───── Data to process

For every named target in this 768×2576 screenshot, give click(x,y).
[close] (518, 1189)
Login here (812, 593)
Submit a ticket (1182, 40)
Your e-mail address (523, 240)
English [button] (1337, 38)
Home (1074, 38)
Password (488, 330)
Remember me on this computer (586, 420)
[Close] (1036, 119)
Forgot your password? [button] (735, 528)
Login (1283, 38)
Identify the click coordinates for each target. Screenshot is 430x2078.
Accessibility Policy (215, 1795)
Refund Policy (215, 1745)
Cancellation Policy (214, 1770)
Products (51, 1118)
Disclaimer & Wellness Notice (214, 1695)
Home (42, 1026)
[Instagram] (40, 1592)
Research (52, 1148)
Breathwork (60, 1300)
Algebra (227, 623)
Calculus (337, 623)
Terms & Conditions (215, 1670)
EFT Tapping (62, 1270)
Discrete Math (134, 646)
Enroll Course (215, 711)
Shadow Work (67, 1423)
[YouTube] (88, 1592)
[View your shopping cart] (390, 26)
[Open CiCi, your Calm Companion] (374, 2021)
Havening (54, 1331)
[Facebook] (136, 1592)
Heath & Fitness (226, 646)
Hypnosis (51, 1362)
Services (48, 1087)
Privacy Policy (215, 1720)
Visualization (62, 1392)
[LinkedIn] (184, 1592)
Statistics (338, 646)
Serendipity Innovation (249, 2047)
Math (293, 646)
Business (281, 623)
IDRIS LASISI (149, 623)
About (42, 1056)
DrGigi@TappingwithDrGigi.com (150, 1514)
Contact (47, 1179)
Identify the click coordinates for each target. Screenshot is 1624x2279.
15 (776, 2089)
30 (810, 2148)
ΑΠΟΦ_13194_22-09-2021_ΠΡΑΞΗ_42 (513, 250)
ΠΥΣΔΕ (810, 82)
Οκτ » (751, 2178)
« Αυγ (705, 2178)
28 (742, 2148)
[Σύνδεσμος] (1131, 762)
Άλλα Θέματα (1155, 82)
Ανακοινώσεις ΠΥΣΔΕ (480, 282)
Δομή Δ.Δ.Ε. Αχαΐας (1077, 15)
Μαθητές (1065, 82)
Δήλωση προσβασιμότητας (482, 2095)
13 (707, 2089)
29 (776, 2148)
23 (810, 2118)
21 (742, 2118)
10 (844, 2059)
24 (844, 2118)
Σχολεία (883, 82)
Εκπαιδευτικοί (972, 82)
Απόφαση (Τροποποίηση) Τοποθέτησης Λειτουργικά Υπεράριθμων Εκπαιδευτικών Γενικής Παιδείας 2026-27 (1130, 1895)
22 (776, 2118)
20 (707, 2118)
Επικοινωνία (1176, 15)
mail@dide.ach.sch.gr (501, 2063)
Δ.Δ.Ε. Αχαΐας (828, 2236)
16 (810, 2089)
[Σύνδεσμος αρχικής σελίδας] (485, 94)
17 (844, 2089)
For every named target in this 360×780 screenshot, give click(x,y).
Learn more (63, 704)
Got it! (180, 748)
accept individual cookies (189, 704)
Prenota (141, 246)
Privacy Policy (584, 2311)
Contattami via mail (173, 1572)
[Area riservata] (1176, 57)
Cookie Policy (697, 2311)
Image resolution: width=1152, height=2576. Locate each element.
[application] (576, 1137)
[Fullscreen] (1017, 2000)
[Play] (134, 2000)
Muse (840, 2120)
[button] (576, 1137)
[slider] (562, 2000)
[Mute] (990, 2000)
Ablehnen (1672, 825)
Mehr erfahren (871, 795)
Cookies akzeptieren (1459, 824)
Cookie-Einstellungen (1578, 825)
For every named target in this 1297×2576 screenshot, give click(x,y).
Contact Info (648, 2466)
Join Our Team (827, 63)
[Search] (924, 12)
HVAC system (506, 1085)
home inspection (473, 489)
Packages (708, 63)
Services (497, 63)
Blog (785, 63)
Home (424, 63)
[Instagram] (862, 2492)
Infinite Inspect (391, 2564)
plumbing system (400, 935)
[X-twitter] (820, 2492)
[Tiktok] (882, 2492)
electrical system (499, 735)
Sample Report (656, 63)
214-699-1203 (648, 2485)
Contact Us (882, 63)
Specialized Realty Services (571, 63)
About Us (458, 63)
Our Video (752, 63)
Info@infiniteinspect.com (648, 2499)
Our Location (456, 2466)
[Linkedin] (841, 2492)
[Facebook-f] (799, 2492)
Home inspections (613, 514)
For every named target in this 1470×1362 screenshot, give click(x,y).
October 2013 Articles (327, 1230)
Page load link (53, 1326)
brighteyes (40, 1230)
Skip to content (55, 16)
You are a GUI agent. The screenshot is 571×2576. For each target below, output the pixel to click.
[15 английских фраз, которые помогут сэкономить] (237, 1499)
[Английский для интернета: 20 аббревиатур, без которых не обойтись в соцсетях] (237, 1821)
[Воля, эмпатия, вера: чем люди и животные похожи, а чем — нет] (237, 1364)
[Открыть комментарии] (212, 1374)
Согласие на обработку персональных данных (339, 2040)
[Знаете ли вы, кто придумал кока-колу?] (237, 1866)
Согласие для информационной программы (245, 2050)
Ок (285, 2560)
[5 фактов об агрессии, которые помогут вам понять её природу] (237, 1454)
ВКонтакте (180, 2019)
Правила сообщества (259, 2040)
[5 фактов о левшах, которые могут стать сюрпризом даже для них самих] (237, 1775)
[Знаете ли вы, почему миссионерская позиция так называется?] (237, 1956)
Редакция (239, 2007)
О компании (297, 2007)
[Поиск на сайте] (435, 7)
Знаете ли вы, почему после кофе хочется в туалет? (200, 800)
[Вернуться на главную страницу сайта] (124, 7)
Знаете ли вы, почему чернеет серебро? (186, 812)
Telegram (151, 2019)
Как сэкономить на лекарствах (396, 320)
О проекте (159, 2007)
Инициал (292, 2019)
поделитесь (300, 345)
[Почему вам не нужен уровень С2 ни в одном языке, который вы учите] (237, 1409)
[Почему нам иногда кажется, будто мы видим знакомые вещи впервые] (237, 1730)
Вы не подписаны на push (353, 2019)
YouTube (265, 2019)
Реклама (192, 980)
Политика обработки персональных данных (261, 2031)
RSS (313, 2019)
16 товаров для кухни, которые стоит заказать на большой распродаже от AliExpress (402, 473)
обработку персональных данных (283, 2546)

──────────

For each line in the data above that contains the string "фактов", extract the line.

[5 фактов об агрессии, которые помогут вам понять её природу] (237, 1454)
[5 фактов о левшах, которые могут стать сюрпризом даже для них самих] (237, 1775)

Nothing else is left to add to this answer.